И здесь мы вынуждены глубоко погрузиться в подробности личной жизни королевы, ибо, возможно, личная жизнь несчастной Марии Антуанетты еще больше, чем ее общественная жизнь, способствовала росту во Франции ненависти к королеве и в конечном счете привела ее на эшафот.
Однако начнем мы со слов, что, окруженная со всех сторон неприязнью и имевшая со стороны семьи своего мужа поддержку лишь в лице графа д'Артуа, которого нередко обвиняли в том, что он поддерживает королеву, испытывая к ней чувство куда более нежное, чем приличествует деверю, Мария Антуанетта, находясь во Франции, которая не была ее родиной, сталкивалась с клеветой на каждом шагу, подобно тому как в каких-нибудь неведомых странах обнаруживают скорпиона или гадюку под каждым кустом травы.
Мы уже говорили о ненависти теток короля к своей племяннице, о неприязни графа Прованского, графини Прованской и графини д'Артуа к своей невестке и, наконец, об ошибочном истолковании дружеских чувств графа д'Артуа к королеве. Вернемся на минуту ко всем подобным сплетням и семейной клевете, порожденным этой ненавистью и этой дружбой и оказавшим столь роковое влияние на судьбу Марии Антуанетты.
Граф Прованский, на глазах людей нашего поколения вернувшийся в Тюильри с титулом короля и под именем Людовика XVIII, был в то время девятнадцатилетним молодым человеком — толстым, низкорослым, розовощеким, бессильным, исполненным педантизма, насквозь пропитанным скрытностью и зложелательством; ревниво относящимся ко всякой красоте, завидующим всякой силе, надменным, самодовольным, черствым, хитрым, знающим все, а вернее, помнящим обо всем благодаря необычайной памяти; не вникающим ни во что, поскольку у него недоставало одновременно глубины ума и твердости души; упорствующим во зле исключительно потому, что зло было у него в крови; затворяющимся у себя в кабинете, чтобы делать вид, будто он посвящает часть дня изучению наук, а вместо изучения наук развлекающимся составлением дневника, где критически излагались события при дворе и в столице; до своей женитьбы галантным и даже обходительным с женщинами, ибо ему нужно было убедить всех в своей мужской силе; исполненным презрения к ним и грубости после своей женитьбы, которая обнаружила его бессилие; тайным врагом своего брата и открытым врагом своей невестки, с которой он не раз пытался сблизиться, заимствуя у Лемьера стихи вроде следующих и подписывая их своим именем:
Именно на этих амуров, которые должны были сами составить свиту королевы, и рассчитывал граф Прованский, намереваясь опорочить ее.

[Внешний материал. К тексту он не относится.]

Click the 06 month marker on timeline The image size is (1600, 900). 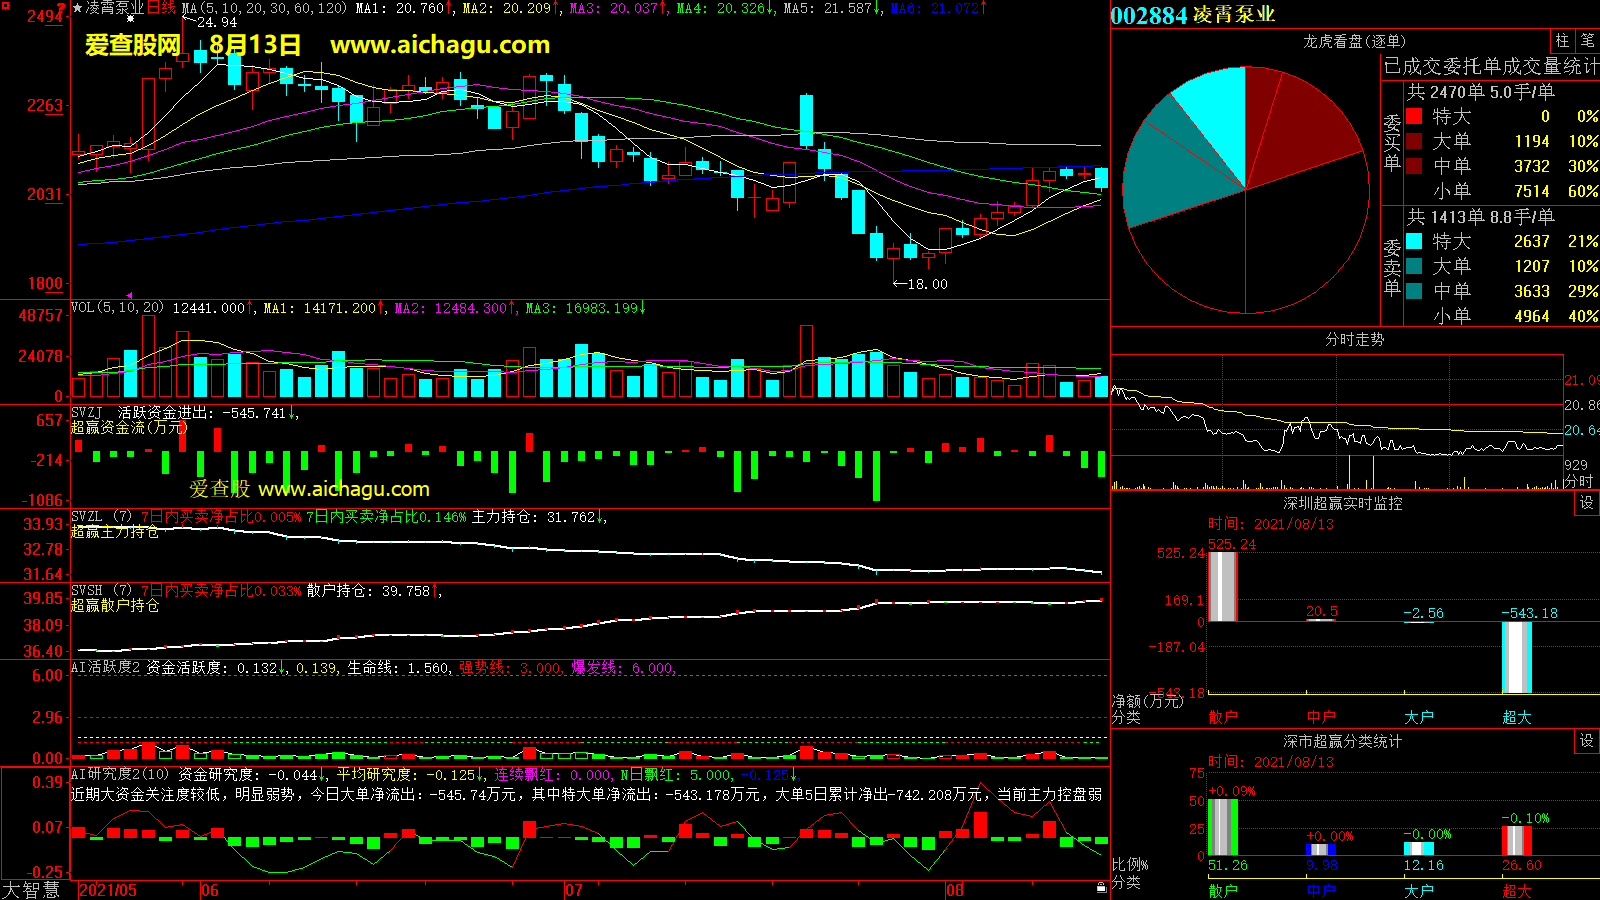coord(209,890)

Пока королева устраивала приемы в Трианоне, пока граф д'Артуа и герцог Шартрский, переодевшись, носились по балам и игорным домам Парижа в поисках рискованных приключений, граф Прованский, сидя у камина подле принцессы Марии Луизы Жозефины Савойской, своей супруги, худой, мрачной и завистливой, декламировал оды Горация, сочинял мадригалы, эпиграммы и небольшие статьи для «Французского Меркурия», отрываясь от своих переводов и сочинений для того, чтобы устроить перебранку с женой, которая никогда не могла простить Людовику XVI сказанных им слов, что он не находит ее красивой, и отвечала, когда ей говорили о г-же дю Терраж и г-же де Бальби, поочередно и с большим позерством занимавших положение официальных любовниц графа Прованского:
— Ах, Боже мой! Не будем ставить ему в упрек этих дам: это единственные излишества, которые позволяет себе мой муж.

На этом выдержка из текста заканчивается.